**** Document extract ****
The men, friends since high school, are played by Jason Bateman, Jason Sudeikis (“SNL”), and Charlie Day (“It’s Always Sunny in Philadelphia”). If you’re familiar with these guys’ work, you’ll notice they play to their strengths. Bateman is Nick, a sensible and deadpan financial adviser whose boss, Harken (Kevin Spacey), is a cruel taskmaster. Sudeikis is Kurt, a fun-loving adult (he’s an accountant) with a strong undercurrent of frat boy about him (he’s a horndog), whose new supervisor, Bobby (Colin Farrell), is a malignant cocaine addict. Day’s character, Dale the dental assistant, is high-strung and moronic. He works for a sultry D.D.S. (Jennifer Aniston) who constantly, graphically, and unambiguously sexually harasses him all day, every day.

It is clear that Harken and Bobby are evil — not misunderstood, not gruff with hearts of gold, but genuinely evil. They say and do things that make them worthy of death, at least in broad, dark-comedy terms. Dr. Julia, on the other hand, isn’t malicious in her efforts to have sex with Dale. (Kurt and Nick have a hard time even accepting that Dale’s problem is even a serious problem.) But Dale is engaged to a nice girl (Lindsay Sloane) and is eager to be a devoted, monogamous husband.

While commiserating over beers one night, Nick, Kurt, and Dale come to the conclusion that if they hired a hitman to bump off their bosses, well, that would be better for them, and for the world in general. Nick, the rational one — the Jason Bateman one — comes to his senses the next day, of course … just in time for Harken to reach new depths of despicableness and make Nick change his mind back again.

That’s how the film operates: simply and clean, nakedly refusing to make any effort to convince us that three normal guys would actually set out to assassinate their bosses. How blithely oversimplified is the story? When the guys face the obvious, premise-ruining question of why they don’t just quit their jobs, they immediately — and I mean right that minute — run into an old classmate who’s unemployed and desperate. That gives them all the answer they need: the job market is bad; ergo, the only option is to remain employed and kill their bosses. The matter is settled, let’s move on.

So yes, from a structural standpoint, this is barely even a story. It’s more like a series of comedy sketches — or like an episode of “It’s Always Sunny in Philadelphia,” in which Charlie Day plays essentially the same unhinged imbecile character he does here. Day, Sudeikis, and Bateman are a dream team of comic actors. They cover the spectrum of styles (Day all frenetic, Bateman all buttoned-down, Sudeikis somewhere in between), and each has killer timing. The script gives them plenty of funny things to say, but their delivery can turn even so-so lines into huge laughs. The same screenplay shot by the same director but with three different actors could easily have been only half as funny.

The supporting cast is outrageously good, too. Farrell and Aniston give devastatingly original performances as characters who are unlike anyone they’ve played before. Spacey is on somewhat more familiar ground as a mean weasel, but he gets to go to new, nutty places with it. There’s also Jamie Foxx as a gun-for-hire with the last name Jones, first name unprintable, plus Ioan Gruffudd as a professional that Dale finds on Craigslist.
**** Data extracts ****
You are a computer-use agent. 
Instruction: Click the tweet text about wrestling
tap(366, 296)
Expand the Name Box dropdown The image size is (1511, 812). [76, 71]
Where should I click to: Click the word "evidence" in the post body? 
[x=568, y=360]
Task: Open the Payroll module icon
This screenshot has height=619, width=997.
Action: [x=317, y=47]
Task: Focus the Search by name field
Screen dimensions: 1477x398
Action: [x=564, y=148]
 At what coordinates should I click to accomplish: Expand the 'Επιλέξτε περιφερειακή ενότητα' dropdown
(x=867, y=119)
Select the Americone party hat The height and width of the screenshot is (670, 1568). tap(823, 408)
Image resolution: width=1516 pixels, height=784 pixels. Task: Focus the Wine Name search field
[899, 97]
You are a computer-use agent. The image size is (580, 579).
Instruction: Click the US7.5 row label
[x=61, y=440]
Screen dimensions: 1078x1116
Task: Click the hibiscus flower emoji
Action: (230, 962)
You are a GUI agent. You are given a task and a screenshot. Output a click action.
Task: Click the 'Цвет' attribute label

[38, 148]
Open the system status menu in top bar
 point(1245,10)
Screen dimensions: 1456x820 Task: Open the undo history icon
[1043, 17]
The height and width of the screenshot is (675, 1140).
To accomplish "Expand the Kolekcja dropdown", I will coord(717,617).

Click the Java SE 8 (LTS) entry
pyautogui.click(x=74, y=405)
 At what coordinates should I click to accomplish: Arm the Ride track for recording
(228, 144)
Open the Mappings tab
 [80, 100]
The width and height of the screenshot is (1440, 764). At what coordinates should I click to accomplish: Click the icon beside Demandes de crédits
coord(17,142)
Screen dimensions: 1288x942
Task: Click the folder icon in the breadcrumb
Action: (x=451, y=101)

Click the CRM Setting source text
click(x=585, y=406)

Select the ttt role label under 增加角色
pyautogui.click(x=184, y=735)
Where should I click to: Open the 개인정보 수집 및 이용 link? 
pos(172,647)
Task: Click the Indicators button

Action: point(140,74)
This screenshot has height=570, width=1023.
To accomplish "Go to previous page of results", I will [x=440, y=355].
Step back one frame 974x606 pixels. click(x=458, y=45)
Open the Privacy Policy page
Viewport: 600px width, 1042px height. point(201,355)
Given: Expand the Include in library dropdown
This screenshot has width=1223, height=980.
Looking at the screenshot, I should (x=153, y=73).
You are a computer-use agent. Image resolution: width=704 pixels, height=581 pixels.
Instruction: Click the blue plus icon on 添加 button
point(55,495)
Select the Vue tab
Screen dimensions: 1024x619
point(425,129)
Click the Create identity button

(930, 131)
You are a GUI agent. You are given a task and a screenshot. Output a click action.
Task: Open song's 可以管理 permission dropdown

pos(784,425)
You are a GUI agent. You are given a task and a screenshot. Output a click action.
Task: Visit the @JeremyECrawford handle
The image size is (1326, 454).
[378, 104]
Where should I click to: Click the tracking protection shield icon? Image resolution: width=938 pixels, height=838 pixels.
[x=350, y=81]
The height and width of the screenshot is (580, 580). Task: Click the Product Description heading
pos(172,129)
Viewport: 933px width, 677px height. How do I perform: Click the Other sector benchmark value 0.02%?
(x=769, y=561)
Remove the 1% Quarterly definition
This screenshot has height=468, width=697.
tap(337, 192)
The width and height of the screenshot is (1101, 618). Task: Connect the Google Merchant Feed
****
Write out the film review word for word, starting with "It is clear" and going on through "mind back again.".

It is clear that Harken and Bobby are evil — not misunderstood, not gruff with hearts of gold, but genuinely evil. They say and do things that make them worthy of death, at least in broad, dark-comedy terms. Dr. Julia, on the other hand, isn’t malicious in her efforts to have sex with Dale. (Kurt and Nick have a hard time even accepting that Dale’s problem is even a serious problem.) But Dale is engaged to a nice girl (Lindsay Sloane) and is eager to be a devoted, monogamous husband.

While commiserating over beers one night, Nick, Kurt, and Dale come to the conclusion that if they hired a hitman to bump off their bosses, well, that would be better for them, and for the world in general. Nick, the rational one — the Jason Bateman one — comes to his senses the next day, of course … just in time for Harken to reach new depths of despicableness and make Nick change his mind back again.